開き戸は、扉を開けるために前後のスペースが必要になりそうです。引き戸なら動作が小さく、風で急に閉まることも少ないため、寝室やトイレ、洗面所に向いています。
廊下や出入口も、家具を置いて狭くならない幅を確保しておきたいところです。車いすを前提に家全体を大きくする必要はなくても、後から手すりを付けられる壁や、家具を移動できる余白があると対応しやすくなりそうです。
温度差を小さくすることも安全対策
冬の暖かいリビングから寒い脱衣所へ移動すると、体に大きな負担がかかります。断熱性能を高め、家の中の温度差を小さくすることは、快適さだけでなく健康を守ることにもつながります。

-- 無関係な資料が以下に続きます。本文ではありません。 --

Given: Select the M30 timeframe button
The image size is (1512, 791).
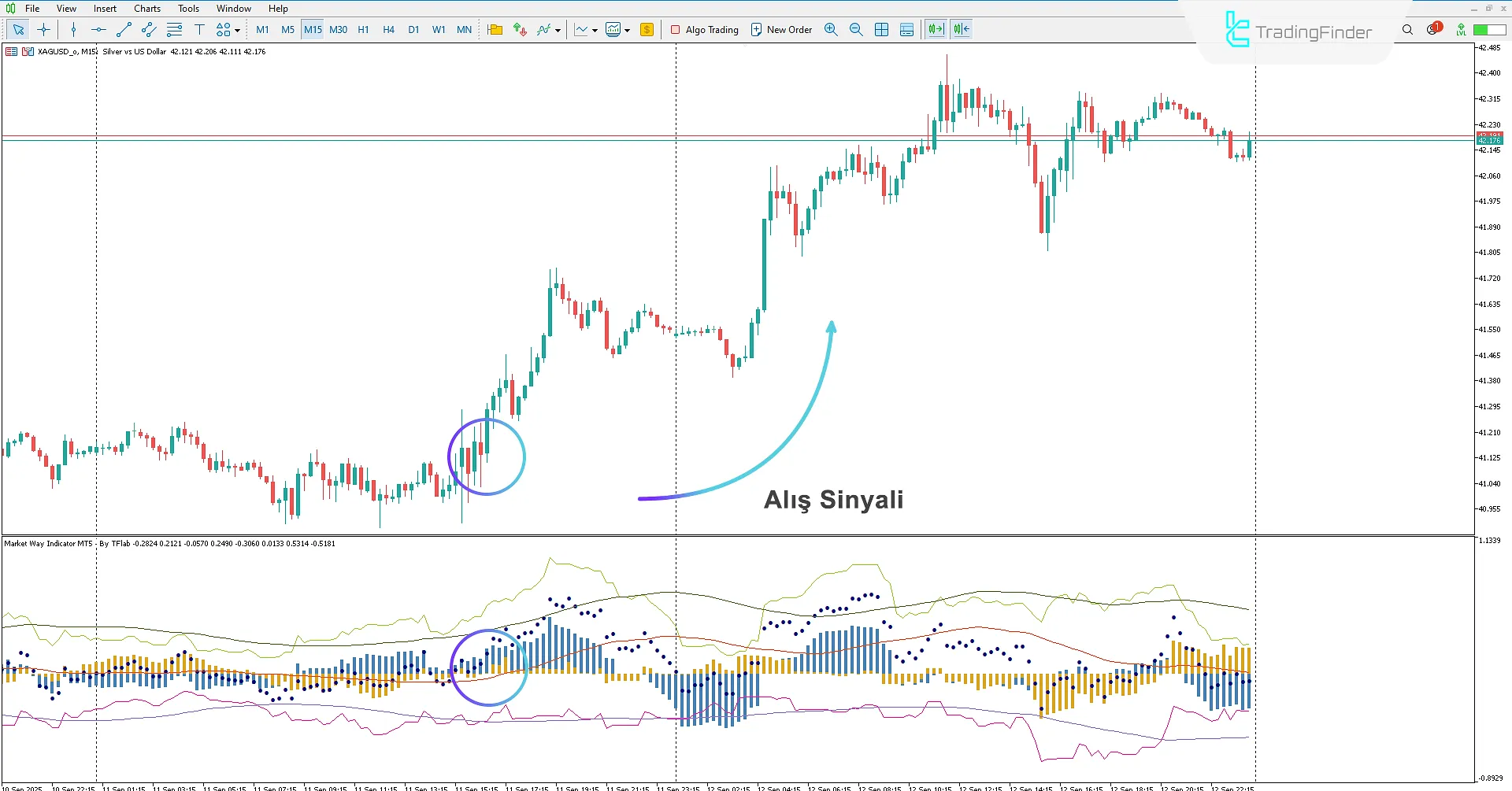Looking at the screenshot, I should (339, 29).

廊下を減らし、空調が届きやすい間取りにする。浴室や脱衣所にも暖房を設けられるようにする。設備だけに頼らず、家全体で温度を保ちやすくする視点を持ちたいと思うんです。
今日、ノートに残したこと
老後対策は特別な設備を増やすことではなく、「短い動線」「少ない段差」「小さな温度差」をつくること。